» **ACTIVITY**:
State, as a number alone, how many lines of the data contain the string "Viewport".

[Data extracted from a collection]

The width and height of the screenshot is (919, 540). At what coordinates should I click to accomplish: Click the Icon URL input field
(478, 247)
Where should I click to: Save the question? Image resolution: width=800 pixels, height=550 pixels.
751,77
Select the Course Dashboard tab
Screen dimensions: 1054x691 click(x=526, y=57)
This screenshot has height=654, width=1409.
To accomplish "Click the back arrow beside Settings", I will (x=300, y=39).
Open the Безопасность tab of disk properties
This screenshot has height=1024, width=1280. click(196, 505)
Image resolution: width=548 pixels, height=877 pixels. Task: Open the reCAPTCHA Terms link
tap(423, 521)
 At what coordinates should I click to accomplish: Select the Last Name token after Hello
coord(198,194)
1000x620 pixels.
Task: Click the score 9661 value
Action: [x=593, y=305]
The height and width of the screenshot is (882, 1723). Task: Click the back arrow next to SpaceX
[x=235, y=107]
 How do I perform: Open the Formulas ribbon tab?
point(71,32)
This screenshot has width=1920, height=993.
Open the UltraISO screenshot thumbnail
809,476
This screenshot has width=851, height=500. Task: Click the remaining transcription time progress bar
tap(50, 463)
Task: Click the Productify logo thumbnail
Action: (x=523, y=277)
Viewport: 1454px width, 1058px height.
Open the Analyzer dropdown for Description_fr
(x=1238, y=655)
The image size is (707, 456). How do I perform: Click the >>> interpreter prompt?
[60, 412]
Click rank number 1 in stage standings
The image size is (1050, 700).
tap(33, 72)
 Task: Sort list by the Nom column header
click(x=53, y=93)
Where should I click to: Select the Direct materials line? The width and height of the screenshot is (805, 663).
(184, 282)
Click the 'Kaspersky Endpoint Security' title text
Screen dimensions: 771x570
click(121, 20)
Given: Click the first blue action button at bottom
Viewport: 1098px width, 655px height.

» **SOLVED PROBLEM**:
2